[EXERCISE REQUIREMENTS]: When counting, include every line of the data that holds "agent", then state the total alone.
START GIVEN ENTRIES
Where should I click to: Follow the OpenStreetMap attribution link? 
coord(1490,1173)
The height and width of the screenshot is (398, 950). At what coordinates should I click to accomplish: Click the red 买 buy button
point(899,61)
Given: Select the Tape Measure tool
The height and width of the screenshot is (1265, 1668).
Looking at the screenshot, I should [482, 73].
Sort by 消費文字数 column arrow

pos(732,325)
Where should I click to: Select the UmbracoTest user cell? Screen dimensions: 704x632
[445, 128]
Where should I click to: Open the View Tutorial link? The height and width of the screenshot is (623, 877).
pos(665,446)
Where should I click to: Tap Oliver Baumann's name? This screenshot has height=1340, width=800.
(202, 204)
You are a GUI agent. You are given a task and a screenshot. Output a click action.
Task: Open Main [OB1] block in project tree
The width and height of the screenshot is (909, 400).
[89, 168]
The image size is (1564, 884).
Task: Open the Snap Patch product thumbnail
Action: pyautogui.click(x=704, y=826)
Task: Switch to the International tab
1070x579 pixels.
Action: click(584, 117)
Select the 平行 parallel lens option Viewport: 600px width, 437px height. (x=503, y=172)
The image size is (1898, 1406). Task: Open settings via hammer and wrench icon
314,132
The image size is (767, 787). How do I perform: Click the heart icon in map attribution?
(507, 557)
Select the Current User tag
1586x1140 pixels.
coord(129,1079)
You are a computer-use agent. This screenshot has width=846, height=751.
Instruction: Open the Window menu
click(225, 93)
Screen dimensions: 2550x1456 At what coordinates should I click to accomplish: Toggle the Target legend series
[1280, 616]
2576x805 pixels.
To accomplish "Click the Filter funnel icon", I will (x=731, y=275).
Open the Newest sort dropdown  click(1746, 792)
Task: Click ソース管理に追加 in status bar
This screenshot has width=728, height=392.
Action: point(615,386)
END GIVEN ENTRIES
[EXPECTED OUTPUT]: 2